Document passage —

Small-molecule inhibitor: matlystatin A

Summary Literature

Name

Common name
matlystatin A

Inhibition

History
Matlystatin A was one of five matlystatins discovered as products of Actinomadura atramentaria by Ogita et al. (1992).
Peptidases inhibited
Inhibits matrix metallopeptidase-2, matrix metallopeptidase-9 (Tanzawa et al., 1992), and aminopeptidase N (Fujii et al., 1996). Matlystatin A also inhibits peptide deformylase (Madison et al., 2002).
Mechanism
Inhibition is reversible.
Pharmaceutical relevance
Work with experimental models suggested that matlystatin A and the related R-94138 might inhibit tumour invasion (Fujii et al., 1996; Matsuoka et al., 2000).

Chemistry

CID at PubChem
132294
Structure
[matlystatin A (M10.003 inhibitor) structure ]
Chemical/biochemical name
(2R)-2-acetamido-3-[4-[[2-[2-(hydroxycarbamoylmethyl)heptanoyl]diazinane-3-carbonyl]amino]-5-methyl-3-oxo-heptyl]sulfanyl-propanoic acid
Formula weight
602
Related inhibitors
R-94138 (analogue from Actinomadura atramentaria: Matsuoka et al., 2000); matlystatins B, D, E, F.

General

Inhibitor class
This compound contains functionality of the hydroxamate class of metallopeptidase inhibitors. The first full report of hydroxamates as metallopeptidase inhibitors was that of Nishino & Powers (1978). These are reversible inhibitors in which the hydroxamic acid group forms a bidentate complex with the active site zinc. A structure (Holmes & Matthews, 1981) showed both the carbonyl oxygen and the hydroxyl oxygen close to the zinc. Specificity is achieved by fitting of other parts of the molecules to prime-side substrate-binding sites. An excellent early review of the hydroxamates as metallopeptidase inhibitors was that of Powers & Harper (1986) (pp. 244-253).

[Collection entries]
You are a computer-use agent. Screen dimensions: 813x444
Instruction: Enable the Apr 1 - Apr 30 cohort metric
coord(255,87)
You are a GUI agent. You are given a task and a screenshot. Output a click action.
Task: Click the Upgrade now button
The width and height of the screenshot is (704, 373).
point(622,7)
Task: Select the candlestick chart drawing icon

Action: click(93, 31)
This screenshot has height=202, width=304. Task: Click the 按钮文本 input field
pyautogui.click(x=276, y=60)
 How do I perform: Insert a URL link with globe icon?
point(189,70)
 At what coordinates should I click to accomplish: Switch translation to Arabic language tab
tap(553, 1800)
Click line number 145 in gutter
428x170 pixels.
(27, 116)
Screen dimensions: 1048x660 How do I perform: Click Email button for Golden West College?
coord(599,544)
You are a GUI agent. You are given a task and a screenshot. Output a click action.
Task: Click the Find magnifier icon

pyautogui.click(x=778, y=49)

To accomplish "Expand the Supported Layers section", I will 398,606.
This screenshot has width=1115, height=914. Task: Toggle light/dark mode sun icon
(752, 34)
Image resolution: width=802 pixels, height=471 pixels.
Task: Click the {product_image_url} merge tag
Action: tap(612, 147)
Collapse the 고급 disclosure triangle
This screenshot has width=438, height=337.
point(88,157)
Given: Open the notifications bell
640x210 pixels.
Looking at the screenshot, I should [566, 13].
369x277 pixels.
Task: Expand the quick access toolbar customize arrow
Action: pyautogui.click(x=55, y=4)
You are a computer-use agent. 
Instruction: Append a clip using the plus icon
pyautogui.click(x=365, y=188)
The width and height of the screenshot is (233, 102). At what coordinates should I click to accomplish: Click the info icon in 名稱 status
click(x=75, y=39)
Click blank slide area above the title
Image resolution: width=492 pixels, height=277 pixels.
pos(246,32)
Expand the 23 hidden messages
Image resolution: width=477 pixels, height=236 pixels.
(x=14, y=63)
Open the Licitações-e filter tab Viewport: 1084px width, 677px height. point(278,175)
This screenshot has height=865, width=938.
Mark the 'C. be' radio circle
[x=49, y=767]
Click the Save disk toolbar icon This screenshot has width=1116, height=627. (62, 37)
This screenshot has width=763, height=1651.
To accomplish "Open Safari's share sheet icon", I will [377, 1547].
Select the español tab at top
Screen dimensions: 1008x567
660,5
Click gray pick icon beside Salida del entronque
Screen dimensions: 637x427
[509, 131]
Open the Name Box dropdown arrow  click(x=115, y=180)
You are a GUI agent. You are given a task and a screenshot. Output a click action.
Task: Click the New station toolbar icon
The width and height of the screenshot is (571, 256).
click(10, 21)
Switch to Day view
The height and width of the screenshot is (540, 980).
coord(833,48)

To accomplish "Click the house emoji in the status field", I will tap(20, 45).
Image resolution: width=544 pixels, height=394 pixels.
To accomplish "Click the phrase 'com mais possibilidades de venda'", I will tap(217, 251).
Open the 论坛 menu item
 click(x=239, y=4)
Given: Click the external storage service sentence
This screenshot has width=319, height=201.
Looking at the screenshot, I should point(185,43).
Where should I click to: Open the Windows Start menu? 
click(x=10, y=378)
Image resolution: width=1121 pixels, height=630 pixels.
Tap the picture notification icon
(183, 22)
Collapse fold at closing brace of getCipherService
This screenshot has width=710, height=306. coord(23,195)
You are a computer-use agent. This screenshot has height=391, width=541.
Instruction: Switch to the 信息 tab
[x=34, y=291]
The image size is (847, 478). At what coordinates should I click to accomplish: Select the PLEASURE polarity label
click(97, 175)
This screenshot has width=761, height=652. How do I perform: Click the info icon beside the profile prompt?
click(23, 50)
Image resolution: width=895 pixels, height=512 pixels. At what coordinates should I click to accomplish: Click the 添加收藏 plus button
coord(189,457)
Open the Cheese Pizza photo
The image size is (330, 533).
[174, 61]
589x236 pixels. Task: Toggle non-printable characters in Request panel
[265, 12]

Task goal — Please list every peptidase that the matlystatin A page says the compound inhibits.

Answer space —
- matrix metallopeptidase-2
- matrix metallopeptidase-9
- aminopeptidase N
- peptide deformylase